Marco returns and stands over the table.

“What should we do?” he asks. And it comes to me, the rest of the evening—more drinks, more clichés, more strange-faced performances.
He looks around the table. It seems as though between the bathroom and the table he's lost his authority and he's nervous because of this. He finally, after shifting a few times, sits. He extends his arm along the seatback; his hand rests dangerously close to Maggie's shoulder.

“What should we do?” he asks again, still nervous. He won't look at anyone in particular. Maggie has dropped her head in resignation as though she knew this moment would come. I wonder if when she arrived on her first day she foresaw this or any of the other compromises she will have to make. It's awful to see now, bonnie Maggie, her face fallen. Marco tries to look at her in secret, but we all see it. She feels it, tries to steel herself, not to resist him, but to resist the notion that there may be another way. There isn't even lust, nothing between them, but she's convinced of her obligation to this dance.

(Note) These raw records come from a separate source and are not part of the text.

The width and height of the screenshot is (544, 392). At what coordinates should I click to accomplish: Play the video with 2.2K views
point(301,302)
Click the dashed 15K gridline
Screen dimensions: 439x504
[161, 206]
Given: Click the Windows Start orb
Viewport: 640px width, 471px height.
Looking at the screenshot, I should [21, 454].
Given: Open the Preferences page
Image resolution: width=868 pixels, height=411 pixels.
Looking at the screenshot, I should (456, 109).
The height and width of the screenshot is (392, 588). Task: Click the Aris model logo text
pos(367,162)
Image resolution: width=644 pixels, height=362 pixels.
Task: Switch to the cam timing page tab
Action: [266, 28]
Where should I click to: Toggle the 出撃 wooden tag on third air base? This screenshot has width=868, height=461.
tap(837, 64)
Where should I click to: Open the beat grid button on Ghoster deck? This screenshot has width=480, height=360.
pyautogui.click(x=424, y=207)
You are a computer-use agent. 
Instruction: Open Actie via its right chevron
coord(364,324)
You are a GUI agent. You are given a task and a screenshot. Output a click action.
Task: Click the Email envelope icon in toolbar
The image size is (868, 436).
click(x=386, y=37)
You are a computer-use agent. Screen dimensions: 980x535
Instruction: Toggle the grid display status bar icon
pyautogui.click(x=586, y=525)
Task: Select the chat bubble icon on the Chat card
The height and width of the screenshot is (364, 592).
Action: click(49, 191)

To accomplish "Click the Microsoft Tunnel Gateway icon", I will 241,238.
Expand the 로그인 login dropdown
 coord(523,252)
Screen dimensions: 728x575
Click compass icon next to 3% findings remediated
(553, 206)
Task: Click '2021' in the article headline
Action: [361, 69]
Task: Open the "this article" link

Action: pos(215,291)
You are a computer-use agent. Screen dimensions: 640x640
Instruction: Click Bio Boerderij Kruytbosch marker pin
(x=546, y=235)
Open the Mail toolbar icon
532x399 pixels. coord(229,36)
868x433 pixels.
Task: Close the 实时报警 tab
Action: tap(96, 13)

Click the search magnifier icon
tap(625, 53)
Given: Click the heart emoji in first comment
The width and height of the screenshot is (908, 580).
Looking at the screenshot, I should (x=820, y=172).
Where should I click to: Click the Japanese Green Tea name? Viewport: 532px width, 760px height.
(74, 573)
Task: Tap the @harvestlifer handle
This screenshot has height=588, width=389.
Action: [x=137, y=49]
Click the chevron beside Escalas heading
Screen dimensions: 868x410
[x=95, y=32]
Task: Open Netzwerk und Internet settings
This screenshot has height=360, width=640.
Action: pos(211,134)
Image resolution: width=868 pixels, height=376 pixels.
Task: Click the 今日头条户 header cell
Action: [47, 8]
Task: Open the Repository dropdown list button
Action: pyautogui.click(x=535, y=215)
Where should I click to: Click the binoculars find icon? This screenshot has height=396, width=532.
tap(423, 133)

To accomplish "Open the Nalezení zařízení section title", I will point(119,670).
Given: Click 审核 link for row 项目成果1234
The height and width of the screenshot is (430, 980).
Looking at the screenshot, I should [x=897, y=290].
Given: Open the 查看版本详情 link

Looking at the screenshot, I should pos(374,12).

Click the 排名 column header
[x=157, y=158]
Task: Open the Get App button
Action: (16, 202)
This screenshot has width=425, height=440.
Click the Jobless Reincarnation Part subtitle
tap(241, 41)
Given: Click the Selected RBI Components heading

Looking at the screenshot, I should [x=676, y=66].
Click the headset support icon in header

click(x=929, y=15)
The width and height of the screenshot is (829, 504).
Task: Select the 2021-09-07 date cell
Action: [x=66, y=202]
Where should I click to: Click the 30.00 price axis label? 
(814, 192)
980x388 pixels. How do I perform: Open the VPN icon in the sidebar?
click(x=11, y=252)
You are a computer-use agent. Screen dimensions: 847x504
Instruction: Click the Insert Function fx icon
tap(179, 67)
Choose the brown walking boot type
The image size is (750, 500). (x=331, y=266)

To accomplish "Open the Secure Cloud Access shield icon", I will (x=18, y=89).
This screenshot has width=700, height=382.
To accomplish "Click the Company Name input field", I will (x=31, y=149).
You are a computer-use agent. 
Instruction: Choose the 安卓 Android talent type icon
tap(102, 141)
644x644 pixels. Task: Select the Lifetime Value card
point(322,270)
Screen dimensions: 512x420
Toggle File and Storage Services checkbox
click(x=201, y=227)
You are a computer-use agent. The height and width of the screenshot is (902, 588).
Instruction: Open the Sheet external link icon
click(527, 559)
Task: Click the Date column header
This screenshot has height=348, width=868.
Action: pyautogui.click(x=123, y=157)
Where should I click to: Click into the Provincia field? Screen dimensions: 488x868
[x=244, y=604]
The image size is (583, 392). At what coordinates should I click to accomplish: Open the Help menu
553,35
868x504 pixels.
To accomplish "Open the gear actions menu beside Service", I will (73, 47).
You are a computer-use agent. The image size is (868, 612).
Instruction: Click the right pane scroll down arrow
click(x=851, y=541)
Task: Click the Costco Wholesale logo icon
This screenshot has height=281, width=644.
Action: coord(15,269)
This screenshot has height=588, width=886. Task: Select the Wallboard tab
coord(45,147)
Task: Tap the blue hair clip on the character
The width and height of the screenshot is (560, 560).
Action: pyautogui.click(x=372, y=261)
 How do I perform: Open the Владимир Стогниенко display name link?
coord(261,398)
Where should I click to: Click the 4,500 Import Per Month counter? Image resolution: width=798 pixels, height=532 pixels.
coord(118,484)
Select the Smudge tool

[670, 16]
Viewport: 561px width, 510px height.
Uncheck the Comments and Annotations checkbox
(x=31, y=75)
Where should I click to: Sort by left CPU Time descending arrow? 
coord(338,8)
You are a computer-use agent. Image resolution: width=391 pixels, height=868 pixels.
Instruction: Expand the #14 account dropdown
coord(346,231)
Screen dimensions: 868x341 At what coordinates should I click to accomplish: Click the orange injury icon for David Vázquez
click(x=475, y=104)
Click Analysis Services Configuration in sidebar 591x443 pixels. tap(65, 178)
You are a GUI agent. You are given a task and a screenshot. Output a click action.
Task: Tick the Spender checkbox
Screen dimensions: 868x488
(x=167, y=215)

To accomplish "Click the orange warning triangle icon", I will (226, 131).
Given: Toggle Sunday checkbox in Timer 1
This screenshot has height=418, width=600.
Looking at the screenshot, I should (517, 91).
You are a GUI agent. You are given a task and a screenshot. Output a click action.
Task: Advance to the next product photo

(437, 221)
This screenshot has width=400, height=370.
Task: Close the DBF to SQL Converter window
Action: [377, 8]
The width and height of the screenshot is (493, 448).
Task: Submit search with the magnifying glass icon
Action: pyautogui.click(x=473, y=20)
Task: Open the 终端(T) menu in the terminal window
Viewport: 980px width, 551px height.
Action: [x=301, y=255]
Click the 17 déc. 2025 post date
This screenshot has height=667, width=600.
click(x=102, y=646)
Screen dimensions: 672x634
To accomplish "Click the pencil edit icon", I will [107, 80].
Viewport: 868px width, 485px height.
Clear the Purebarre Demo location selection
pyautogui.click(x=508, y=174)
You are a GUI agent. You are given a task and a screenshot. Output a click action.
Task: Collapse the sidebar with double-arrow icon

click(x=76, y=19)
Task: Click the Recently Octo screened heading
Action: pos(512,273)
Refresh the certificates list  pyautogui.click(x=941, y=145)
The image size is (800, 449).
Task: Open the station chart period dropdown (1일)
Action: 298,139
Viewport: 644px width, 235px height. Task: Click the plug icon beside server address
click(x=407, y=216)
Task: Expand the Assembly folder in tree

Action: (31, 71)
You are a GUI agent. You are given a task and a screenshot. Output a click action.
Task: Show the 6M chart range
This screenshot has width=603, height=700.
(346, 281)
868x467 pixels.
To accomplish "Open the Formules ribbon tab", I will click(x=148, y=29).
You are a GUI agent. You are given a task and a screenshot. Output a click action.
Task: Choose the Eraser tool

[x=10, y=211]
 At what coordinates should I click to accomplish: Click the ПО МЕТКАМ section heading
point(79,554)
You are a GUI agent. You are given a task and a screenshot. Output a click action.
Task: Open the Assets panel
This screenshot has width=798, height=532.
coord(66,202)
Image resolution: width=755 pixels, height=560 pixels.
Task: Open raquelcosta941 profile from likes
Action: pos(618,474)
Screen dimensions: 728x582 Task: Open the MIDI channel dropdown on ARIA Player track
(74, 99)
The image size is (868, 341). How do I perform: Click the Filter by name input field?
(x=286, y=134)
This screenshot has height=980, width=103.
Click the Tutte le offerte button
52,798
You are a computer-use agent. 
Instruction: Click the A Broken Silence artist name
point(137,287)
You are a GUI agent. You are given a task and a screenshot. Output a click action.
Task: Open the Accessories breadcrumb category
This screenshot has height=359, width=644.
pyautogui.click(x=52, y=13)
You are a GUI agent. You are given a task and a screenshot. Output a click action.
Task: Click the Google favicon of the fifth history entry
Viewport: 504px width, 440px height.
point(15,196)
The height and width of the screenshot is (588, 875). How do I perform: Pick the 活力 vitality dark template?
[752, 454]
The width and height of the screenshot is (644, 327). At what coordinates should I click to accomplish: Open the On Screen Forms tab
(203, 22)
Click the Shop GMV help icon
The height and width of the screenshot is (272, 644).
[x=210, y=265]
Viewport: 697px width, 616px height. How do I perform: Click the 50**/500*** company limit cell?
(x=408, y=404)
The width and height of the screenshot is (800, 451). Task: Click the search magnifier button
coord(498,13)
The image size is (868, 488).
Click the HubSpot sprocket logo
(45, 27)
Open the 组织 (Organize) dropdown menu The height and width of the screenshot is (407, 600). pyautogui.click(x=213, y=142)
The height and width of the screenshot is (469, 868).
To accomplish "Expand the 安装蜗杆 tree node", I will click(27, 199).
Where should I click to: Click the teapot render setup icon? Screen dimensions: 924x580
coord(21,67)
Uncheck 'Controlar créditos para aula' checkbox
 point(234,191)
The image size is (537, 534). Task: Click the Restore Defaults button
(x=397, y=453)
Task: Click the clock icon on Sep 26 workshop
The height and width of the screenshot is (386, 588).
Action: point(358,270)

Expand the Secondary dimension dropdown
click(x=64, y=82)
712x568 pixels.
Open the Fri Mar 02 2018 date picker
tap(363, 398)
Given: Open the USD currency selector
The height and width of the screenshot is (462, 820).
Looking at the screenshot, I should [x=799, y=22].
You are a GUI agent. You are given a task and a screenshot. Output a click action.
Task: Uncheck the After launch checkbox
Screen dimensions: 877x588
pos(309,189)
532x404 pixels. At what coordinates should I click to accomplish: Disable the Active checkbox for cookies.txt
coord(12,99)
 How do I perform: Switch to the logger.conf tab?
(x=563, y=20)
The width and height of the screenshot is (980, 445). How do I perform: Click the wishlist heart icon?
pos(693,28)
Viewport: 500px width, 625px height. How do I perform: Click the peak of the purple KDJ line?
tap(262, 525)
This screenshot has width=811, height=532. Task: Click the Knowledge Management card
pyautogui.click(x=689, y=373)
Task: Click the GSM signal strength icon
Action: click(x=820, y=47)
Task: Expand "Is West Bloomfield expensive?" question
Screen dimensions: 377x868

The waiter returns with a tray of small rocks glasses half filled with a clear but bright liquid. He sets one before each of us—Marco last.

“These are from us.”

Marco isn't an ambidextrous drinker so he has to take his arm down to hold his glass. Maggie reshifts, straightens, thinks of moving close, thinks of moving away, searches blindly for Diana's hand, doesn't find it. She takes her glass as well, circles it with both hands. Diana follows suit. Marco raises his glass, as do they. I raise my water. I can't let this continue, not sober, but I don't want to drink—not for the girls, not for Marco or our “friendship,” not to grease the path, lube it for Marco's entry to disaster.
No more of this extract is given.